Key numbers about the Stallo cluster: compute nodes, node interconnect, operating system, and storage configuration.

  Aggregated Per node
Peak performance 312 Teraflop/s 332 Gigaflop/s / 448 Gigaflops/s

# Nodes
304 x HP BL460 gen8 blade servers
328 x HP SL230 gen8 servers
1 x  HP BL460 gen8 blade servers
1 x. HP SL230 gen8 servers

# CPU’s / # Cores
608 / 4864
656 / 6560
2 / 16
2 / 20

Processors
608 x 2.60 GHz Intel Xeon E5 2670
656 x 2.80 GHz Intel Xeon E5 2680
2 x 2.60 GHz Intel Xeon E5 2670
2 x 2.80 Ghz Intel Xeon E5 2680
Total memory 26.2 TB 32 GB (32 nodes with 128 GB)
Internal storage 155.2 TB 500 GB (32 nodes with 600GB raid)
Centralized storage 2000 TB 2000 TB
Interconnect Gigabit Ethernet + Infiniband 1 Gigabit Ethernet + Infiniband 1
Compute racks 11
Infrastructure racks 2
Storage racks 3

1) All nodes in the cluster are connected with Gigabit Ethernet and QDR Infiniband.

Stallo - a Linux cluster

This is just a quick and brief introduction to the general features of Linux Clusters.

A Linux Cluster - one machine, consisting of many machines

On one hand you can look at large Linux Clusters as rather large and powerful supercomputers, but on the other hand you can look at them as just a large bunch of servers and some storage system(s) connected with each other through a (high speed) network. Both of these views are fully correct, and it’s therefore important to be aware of the strengths and the limitations of such a system.

Clusters vs. SMP’s

Until July 2004, most of the supercomputers available to Norwegian HPC users were more or less large Symmetric Multi Processing (SMP’s) systems; like the HP Superdome’s at UiO and UiT, the IBM Regatta at UiB and the SGI Origion and IBM p575 systems at NTNU.

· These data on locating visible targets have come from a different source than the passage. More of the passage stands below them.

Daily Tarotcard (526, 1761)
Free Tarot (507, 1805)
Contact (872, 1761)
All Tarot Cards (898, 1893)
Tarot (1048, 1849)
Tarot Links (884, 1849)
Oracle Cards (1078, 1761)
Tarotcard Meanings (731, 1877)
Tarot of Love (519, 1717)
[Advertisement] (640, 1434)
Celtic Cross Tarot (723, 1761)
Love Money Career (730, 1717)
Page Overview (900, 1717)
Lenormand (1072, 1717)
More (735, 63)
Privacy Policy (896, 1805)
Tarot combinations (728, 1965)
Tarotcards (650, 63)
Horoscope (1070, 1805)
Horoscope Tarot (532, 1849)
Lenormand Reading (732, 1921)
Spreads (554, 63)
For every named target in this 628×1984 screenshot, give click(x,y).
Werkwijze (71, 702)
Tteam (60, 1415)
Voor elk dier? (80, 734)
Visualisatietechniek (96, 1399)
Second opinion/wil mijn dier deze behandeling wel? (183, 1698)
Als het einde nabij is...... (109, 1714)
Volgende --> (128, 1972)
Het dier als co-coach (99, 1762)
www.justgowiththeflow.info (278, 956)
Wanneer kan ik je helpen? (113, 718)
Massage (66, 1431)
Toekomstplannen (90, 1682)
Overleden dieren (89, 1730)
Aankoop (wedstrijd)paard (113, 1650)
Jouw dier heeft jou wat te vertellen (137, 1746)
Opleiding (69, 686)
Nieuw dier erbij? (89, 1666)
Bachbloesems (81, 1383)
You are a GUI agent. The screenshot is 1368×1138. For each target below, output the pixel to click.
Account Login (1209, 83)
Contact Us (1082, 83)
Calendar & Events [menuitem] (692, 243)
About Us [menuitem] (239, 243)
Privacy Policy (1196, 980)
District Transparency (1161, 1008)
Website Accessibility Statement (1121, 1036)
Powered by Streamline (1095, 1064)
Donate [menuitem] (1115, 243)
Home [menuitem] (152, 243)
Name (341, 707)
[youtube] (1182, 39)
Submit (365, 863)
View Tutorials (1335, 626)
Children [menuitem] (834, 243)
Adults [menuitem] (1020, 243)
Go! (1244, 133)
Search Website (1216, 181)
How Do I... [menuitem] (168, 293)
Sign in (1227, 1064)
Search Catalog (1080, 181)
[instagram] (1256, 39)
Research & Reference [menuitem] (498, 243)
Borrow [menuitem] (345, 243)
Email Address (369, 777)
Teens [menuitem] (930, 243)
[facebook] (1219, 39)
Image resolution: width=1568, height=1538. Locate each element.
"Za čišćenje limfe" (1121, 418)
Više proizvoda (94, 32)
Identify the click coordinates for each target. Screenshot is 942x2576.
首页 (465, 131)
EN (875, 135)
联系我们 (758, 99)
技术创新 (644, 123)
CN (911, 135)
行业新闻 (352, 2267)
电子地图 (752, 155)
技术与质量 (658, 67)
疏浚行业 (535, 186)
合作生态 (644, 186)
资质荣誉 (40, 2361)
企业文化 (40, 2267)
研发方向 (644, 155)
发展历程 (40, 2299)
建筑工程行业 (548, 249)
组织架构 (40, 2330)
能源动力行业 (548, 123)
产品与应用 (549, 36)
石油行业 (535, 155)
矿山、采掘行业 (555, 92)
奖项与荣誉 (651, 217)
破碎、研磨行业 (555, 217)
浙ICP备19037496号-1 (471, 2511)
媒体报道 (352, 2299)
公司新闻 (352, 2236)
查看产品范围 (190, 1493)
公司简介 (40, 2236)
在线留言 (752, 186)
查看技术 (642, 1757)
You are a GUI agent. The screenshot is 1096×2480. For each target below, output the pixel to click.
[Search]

On SMP systems most of the resources (CPU, memory, home disks, work disks, etc) are more or less uniformly accessible for any job running on the system. This is a rather simple picture to understand, it’s nearly as your desktop machine – just more of everything: More users, more CPU’s, more memory, more disks etc.

On a Linux Cluster the picture is quite different. The system consists of several independent compute nodes (servers) connected with each other through some (high speed) network and maybe hooked up on some storage system. So the HW resources (like CPU, memory, disk, etc) in a cluster are in general distributed and only locally accessible at each server.

Linux operating system (Rocks): http://www.rocksclusters.org/

Since 2003, the HPC-group at has been one of five international development sites for the Linux operating system Rocks. Together with people in Singapore, Thailand, Korea and USA, we have developed a tool that has won international recognition, such as the price for “Most important software innovation ” both in 2004 and 2005 in HPCWire. Now Rocks is a de-facto standard for cluster-management in Norwegian supercomputing.

Stallo - Sami mythology

In the folklore of the Sami, a Stallo (also Stallu or Stalo) is a sami wizard. “The Sami traditions up North differ a bit from other parts of Norwegian traditions. You will find troll and draug and some other creatures as well, but the Stallo is purely Sami. He can change into all kinds of beings,; animals, human beings, plants, insects, bird – anything. He can also “turn” the landscape so you miss your direction or change it so you don’t recognise familiar surroundings. Stallo is very rich and smart, he owns silver and reindeers galore, but he always wants more. To get what he wants he tries to trick the Samis into traps, and the most popular Sami stories tell how people manage to fool Stallo.” NB! Don’t mix Stallo with the noaide! He is a real wizard whom people still believe in.